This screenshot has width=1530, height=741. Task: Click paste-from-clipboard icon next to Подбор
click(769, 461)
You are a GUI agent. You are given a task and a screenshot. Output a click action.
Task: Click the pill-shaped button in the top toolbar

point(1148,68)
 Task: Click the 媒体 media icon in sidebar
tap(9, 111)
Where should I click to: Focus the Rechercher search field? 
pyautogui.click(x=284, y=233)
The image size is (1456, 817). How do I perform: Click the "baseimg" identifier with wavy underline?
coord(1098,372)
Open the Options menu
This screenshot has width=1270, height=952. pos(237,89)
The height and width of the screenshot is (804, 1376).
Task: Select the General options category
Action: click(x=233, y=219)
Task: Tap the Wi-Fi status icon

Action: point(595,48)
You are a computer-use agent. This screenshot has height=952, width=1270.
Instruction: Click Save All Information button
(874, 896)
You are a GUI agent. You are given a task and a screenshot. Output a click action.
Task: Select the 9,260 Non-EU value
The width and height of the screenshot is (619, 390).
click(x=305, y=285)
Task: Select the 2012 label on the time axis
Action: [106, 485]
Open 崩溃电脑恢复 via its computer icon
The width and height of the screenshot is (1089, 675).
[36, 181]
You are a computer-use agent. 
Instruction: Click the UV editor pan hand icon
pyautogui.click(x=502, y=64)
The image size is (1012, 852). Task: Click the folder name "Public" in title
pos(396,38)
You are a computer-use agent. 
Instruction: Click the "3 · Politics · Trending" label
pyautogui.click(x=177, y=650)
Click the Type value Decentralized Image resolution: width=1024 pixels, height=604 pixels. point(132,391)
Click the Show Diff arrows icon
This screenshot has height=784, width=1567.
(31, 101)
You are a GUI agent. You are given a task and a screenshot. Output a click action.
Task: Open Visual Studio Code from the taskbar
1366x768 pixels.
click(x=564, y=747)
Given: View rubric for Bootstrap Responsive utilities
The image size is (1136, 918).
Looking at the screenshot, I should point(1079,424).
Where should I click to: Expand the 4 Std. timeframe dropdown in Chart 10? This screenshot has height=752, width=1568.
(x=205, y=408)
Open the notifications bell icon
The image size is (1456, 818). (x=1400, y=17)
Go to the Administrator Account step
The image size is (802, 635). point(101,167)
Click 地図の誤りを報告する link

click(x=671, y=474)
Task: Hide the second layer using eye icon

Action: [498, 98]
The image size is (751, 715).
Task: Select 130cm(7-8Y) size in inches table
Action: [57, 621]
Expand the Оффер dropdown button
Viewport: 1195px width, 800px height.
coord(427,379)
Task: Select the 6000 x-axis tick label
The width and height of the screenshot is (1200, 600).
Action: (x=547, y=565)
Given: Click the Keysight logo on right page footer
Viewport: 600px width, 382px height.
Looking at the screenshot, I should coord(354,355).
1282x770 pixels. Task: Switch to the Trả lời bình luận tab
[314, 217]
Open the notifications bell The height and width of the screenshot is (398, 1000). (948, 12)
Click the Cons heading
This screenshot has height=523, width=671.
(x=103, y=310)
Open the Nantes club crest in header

Work instructions: For each line in the records that contains the word "value", make a copy.

Response below:
Task: Select the 9,260 Non-EU value
Click the Type value Decentralized Image resolution: width=1024 pixels, height=604 pixels. point(132,391)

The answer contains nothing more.